Recent migrant Carmen Sapuana says, “Crossing to these lands, we have been well received here. But it is not the same because we do not have what we really want: the freedom to walk in our territory as we deserve. I know that this is ours because the limits were invented by the Creoles to mark one country from the other. The Wayúu are scattered in this wide territory that we recognize as the great Wayúu Nation.” Sapuana adds that her worst fear after fleeing her community was losing the essence of what created her children.
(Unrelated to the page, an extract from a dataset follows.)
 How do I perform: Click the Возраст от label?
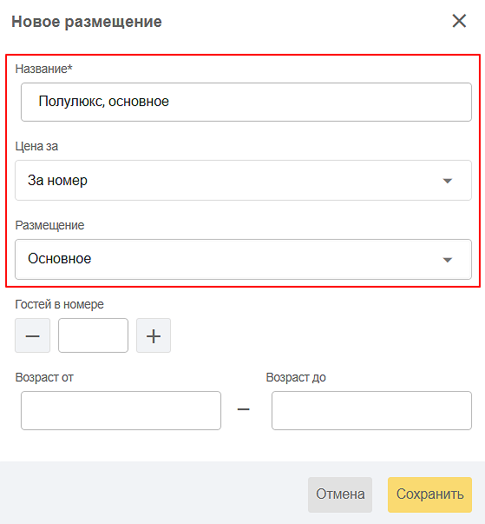(x=44, y=377)

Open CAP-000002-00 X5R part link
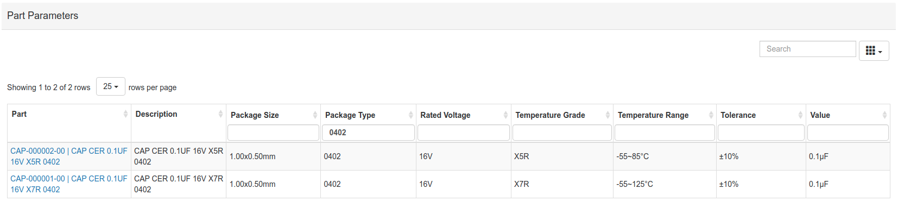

Communities have been dependent on farming, creating crafts, and, in the coastal communities, pearl diving. However, climate change has impacted sustainable farming practices with droughts, threatening crops and dehydration among the animals. The commercialization of pearl diving has also threatened communities’ aquaculture. Due to these factors, many have abandoned these traditional practices and are having to find other means to sustain their basic needs. This has led to criminalization and increased alcoholism, especially among the males in La Guajira. In Venezuela, the Wayúu relied on subsidized groceries by the government, but due to instability in the country much of this assistance has stopped, causing malnutrition throughout communities. This has led to many families abandoning their homes in Venezuela in search of a better life in Colombia with hopes of returning someday. Learning to live together has not been easy, and there is a great desire among Wayúu migrants to return to their homelands and live like they used to. They remember how difficult it has been to unexpectedly change their way of life, and this makes their yearning to return to their ancestral lands multiply. “I wanted to be a nurse and get my children ahead, but here I am,” says Paola Vanesa González. “I have nothing.Just the desire to continue living and only faith helps me. We are certain that one day this will improve. Venezuela hurts us because we were born and grew up there and our memories stayed.”

Arriving at this new home has forced the migrants to detach from many things that rooted them in their ancestral territories, in sacred places such as cemeteries, conucos plots of land that Indigenous people cultivate), and even their childhood memories. González, 29, said she feels like she is living in a vacuum after leaving her territory and everything behind. “We left many things we wanted; our house, our animals. People took advantage of those after our absence. I also left my 72-year-old grandmother. I left her because she didn’t want to come, telling us that there isn’t enough space here for her and because she is used to more open places like on our traditional lands,” she said.

The migrants affirm that it has been hard to survive, and even though they claim to be safer than in Venezuela, they do not lose hope of that moment of returning to their home—the one where they were born and from which they never wanted to leave. To abandon one’s home is to abandon one’s essence. “Sometimes I wonder what will happen to us,” Angela said. “Will we get used to this place? Or maybe one day we will return home. I really do not know if I will get to see that day, or maybe it is my children or my children’s grandchildren. I don’t know; only God knows what will happen.”

— Ronald José Fernández Epieyuu (Wayúu) is a 2019 Cultural Survival Indigenous Youth Community Media Fellow. He is a community journalist from Utay Stereo in Guajira, Colombia.

Top photo: Wayúu migrants from Venezuela, surviving in ranchería Perra’a, near Maicao, Colombia.